No, more: Maja wouldn’t have been here in the first place.
Had she ever truly been Maja Anders?
“You seem to have wandered off the beaten path,” said a quiet voice.
She looked up to meet Captain Bennefeld’s eyes. Nodded once in acknowledgment.
“So it seems.” She turned back to ’Flix, limp and unmoving before her. The air smelled of blood and dust. “This has all gone terribly wrong.”
“Verrick told me of the recordings. That you proposed a deal.”
She shook her head. “That doesn’t matter now.”
She’d never imagined seeing Bennefeld for the first time through a ventilation grate; she’d never truly believed that she’d speak to Bennefeld at all. Yet here she was.

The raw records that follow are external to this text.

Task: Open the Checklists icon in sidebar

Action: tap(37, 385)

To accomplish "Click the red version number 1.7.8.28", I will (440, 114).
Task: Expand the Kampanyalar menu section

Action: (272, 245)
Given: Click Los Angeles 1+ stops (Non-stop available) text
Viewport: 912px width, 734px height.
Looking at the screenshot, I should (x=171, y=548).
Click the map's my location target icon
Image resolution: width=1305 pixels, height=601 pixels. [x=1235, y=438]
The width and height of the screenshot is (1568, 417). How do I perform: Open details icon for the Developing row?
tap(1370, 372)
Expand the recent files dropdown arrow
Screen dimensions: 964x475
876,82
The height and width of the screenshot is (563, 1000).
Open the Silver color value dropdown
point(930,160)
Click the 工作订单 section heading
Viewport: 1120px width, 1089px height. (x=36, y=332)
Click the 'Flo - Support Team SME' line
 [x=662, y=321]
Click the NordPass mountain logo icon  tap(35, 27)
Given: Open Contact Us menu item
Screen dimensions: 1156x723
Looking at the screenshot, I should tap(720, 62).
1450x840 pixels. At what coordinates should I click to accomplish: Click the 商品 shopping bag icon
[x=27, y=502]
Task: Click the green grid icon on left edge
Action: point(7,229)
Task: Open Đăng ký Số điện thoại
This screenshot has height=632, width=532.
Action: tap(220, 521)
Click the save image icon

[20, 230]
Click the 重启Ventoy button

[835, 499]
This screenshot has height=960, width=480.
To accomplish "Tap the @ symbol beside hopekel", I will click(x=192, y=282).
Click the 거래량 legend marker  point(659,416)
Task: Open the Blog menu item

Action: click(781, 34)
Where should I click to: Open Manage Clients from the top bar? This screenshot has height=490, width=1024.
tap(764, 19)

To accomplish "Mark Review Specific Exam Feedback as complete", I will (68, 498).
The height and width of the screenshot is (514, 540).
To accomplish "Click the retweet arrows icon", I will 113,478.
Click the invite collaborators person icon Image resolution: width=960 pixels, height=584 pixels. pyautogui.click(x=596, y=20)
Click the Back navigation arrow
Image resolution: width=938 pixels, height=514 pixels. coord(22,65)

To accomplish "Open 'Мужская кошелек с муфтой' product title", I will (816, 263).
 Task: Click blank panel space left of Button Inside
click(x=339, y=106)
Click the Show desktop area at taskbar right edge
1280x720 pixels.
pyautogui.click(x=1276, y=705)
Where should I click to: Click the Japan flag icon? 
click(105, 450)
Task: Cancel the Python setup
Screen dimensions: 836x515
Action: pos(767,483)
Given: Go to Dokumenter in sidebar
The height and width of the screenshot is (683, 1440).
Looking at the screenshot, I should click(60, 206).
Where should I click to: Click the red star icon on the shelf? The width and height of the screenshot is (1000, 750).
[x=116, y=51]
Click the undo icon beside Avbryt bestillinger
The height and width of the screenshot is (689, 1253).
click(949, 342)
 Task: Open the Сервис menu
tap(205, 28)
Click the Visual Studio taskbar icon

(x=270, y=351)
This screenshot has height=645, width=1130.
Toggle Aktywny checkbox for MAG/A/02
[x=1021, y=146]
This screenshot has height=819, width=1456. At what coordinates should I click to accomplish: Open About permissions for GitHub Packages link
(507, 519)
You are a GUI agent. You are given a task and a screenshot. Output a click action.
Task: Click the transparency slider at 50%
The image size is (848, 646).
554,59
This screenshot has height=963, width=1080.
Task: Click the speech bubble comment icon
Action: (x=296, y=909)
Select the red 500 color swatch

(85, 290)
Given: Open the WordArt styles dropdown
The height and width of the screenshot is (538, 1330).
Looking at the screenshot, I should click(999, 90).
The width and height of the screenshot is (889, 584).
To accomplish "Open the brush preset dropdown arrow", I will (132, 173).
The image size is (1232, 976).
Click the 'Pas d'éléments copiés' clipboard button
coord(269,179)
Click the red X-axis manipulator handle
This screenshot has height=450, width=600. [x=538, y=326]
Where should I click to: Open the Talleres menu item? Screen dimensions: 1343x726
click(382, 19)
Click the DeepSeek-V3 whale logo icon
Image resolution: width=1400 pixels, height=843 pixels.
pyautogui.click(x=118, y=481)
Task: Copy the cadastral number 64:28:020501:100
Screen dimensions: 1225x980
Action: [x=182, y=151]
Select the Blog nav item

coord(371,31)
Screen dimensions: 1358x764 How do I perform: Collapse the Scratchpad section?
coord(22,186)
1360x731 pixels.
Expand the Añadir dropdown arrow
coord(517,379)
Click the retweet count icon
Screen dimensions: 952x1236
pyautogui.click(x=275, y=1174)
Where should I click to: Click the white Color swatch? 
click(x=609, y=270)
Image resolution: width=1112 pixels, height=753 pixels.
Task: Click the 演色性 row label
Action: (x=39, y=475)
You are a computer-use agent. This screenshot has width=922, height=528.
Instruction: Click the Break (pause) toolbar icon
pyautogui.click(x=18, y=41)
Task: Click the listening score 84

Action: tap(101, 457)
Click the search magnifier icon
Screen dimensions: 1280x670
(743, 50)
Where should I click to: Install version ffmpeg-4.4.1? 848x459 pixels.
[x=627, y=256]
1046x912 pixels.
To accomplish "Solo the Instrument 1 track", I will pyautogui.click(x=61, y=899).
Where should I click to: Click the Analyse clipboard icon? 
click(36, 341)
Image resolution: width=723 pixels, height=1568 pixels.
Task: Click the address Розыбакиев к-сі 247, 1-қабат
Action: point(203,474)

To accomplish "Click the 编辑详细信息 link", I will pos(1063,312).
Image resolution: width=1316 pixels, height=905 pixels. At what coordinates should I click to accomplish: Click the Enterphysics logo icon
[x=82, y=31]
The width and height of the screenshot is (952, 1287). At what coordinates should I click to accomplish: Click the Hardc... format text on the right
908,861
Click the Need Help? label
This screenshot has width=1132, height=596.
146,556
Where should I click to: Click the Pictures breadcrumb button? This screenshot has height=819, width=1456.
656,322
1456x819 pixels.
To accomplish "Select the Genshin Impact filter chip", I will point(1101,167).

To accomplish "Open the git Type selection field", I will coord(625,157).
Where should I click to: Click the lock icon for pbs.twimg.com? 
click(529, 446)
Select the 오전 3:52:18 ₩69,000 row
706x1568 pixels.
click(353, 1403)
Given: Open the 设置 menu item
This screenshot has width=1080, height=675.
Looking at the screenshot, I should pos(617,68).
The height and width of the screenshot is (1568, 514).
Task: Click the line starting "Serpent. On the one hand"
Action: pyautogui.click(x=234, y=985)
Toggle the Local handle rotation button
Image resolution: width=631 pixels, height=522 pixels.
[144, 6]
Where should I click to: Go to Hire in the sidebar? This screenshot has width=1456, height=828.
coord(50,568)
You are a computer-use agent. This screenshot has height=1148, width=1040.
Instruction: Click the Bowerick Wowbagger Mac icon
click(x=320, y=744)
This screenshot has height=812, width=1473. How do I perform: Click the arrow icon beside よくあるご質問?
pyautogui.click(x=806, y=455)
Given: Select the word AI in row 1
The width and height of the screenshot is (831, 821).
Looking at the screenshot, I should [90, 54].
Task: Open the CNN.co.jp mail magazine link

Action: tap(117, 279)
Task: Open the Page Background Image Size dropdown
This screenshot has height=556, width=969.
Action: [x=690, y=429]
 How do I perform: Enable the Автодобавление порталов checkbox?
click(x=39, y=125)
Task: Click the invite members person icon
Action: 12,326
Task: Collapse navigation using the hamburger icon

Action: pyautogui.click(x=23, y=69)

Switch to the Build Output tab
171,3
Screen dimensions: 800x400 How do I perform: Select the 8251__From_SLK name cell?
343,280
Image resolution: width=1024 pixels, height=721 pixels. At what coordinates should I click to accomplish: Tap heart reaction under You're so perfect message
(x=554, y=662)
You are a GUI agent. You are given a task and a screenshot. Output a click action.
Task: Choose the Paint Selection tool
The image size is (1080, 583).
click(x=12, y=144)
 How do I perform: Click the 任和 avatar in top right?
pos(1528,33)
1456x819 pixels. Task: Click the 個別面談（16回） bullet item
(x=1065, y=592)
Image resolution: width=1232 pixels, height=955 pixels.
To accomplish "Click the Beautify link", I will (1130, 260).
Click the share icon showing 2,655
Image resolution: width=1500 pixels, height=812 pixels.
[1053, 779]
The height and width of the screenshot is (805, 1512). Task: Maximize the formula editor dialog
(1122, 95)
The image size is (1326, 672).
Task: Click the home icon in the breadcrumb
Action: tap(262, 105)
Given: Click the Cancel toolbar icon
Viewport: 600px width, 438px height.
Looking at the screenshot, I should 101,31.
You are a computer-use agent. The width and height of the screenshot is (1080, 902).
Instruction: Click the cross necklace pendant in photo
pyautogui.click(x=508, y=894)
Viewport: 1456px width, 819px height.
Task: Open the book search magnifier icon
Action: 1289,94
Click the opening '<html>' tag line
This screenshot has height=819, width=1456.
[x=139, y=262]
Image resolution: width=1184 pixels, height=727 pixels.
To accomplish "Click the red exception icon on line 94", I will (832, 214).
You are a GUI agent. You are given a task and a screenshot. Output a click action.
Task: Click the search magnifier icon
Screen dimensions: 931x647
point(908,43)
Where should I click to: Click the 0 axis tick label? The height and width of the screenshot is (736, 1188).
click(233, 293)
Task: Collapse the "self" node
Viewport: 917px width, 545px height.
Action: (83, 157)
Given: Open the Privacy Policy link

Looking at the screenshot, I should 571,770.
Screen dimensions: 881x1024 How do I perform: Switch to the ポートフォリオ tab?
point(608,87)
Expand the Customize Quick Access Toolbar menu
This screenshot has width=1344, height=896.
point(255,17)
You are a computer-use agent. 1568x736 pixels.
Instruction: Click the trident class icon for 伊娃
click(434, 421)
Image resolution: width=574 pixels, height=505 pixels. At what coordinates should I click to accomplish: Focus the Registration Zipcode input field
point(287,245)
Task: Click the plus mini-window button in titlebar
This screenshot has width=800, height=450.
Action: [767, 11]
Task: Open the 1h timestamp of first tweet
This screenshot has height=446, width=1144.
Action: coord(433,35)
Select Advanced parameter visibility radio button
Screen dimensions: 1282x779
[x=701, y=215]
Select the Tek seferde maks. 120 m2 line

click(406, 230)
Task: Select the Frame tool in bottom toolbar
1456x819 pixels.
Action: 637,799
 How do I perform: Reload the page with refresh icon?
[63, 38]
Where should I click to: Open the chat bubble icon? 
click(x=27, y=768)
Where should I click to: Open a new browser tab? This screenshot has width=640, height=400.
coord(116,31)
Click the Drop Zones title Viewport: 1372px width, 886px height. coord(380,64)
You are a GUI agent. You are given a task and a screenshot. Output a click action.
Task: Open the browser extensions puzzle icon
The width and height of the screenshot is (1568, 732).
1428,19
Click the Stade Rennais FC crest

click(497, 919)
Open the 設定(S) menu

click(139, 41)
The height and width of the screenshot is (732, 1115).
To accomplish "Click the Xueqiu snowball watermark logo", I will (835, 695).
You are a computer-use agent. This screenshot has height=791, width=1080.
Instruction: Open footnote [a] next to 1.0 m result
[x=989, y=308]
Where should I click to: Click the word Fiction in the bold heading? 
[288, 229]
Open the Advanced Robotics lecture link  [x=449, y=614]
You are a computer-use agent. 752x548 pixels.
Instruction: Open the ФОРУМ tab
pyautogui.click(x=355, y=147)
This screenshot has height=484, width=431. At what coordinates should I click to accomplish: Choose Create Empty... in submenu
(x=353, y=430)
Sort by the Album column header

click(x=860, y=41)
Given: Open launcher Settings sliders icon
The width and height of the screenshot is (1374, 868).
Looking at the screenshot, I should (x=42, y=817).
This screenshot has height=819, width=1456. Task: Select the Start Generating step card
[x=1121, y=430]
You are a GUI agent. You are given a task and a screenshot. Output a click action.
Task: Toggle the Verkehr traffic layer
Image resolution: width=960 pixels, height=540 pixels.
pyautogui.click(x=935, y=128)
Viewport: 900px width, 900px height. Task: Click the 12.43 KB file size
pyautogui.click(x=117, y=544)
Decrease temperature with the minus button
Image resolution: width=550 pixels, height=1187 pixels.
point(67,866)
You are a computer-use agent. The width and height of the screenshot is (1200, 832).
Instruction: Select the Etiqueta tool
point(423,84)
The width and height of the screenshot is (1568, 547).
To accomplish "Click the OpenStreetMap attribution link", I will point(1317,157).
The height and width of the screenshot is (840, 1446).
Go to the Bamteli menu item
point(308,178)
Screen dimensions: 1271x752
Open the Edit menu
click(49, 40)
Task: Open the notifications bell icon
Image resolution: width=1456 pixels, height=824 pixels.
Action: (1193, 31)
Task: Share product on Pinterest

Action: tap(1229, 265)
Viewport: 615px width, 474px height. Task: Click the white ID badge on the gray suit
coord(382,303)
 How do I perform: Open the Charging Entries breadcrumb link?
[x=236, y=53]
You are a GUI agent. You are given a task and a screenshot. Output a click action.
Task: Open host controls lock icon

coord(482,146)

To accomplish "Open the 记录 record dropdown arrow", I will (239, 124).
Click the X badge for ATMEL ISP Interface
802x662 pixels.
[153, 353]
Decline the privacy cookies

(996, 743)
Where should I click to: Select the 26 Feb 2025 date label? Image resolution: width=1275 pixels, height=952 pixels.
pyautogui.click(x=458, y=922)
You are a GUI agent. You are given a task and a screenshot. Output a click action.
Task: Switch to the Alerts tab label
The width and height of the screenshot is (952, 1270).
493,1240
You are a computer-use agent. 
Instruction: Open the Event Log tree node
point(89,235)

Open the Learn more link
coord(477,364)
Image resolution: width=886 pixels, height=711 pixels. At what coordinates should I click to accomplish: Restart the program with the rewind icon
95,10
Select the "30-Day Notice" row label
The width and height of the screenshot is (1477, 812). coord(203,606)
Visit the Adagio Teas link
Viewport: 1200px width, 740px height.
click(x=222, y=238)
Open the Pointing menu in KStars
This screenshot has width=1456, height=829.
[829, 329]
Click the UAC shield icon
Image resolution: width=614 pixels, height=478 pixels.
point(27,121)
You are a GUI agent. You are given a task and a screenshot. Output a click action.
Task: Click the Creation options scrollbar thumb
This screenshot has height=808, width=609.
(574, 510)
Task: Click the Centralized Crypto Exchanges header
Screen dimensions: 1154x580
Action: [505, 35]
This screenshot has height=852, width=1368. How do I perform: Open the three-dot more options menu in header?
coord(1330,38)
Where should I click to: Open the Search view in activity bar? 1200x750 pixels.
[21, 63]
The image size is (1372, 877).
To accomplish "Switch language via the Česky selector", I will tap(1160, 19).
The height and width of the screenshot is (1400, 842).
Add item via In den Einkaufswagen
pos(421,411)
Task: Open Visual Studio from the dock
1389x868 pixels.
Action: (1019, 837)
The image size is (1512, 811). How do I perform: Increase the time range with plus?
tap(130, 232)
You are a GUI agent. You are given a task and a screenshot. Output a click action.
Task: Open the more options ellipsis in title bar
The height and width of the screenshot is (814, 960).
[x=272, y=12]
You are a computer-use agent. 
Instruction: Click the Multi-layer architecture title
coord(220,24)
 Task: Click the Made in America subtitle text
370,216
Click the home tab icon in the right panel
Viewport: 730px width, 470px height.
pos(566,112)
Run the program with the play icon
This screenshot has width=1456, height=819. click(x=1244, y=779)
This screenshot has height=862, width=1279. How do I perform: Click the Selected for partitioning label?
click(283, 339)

“Tell me,” she asked, speaking words she’d nev
er imagined. “Do you know who I am?”
Unspoken beneath: do you know what you did to me?
This person had killed her family in cold blood. Bennefeld had probably never had second thoughts about that job, never wondered about the lives she’d taken—or the life, singular, that had been left behind. The destruction of the Dalton had been just one unsavory task among the many that were Bennefeld’s bread and salt.
She should be angry, she knew. Angry for the deaths of her blood-kin and all that worked for them; angry for the loss of her true name and the life she could have had. And she was angry—but not, she realized, for those deaths. Not anymore. She had no memories to affix to those losses, only a few bare scraps of information that she’d been able to recover after the Facilitator’s purge. Now that the shock of discovery was years past, she could not maintain her blaze of righteous anger.
No, if she felt anger toward Bennefeld and her crew, it was only for what those long-ago actions had meant for Dalton at the very end. The loss of everything she’d ever wanted, the life she’d loved. The loss of Manny and his place in her heart.
And now, Bennefeld had ended Maja Anders.
This pirate had destroyed her life not once or twice, but three times over, all unknowing.
“Yes,” Bennefeld confirmed. “I know who you are.”
Do you? She looked down at her bloody hands and laughed, the sound a pale echo of Manouya’s deep chuckle. That makes one of us.
Because it was all falling apart now, everything she had built for herself, everything she had strived to achieve on her own. The last of Maja Anders was crumbling, patterns of thought and habit flaking like old paint—and as that sense of self fell away, piece by painful piece, she felt so very relieved.
Never had she lived a constructed identity for so long. Never had something she thought she wanted, something she thought she deserved, felt so false or constraining.
Which left . . . what?
Because if she no longer felt rage toward Bennefeld—was that what forgiveness was, a weary end to hate?—she could not say the same for Manouya. She understood why he had destroyed her family and the rebellion they’d nurtured; had something similar happened when she’d worked at Manny’s side, she would have had a hand in the distribution of such justice, too. What she could not comprehend was what he had made her become.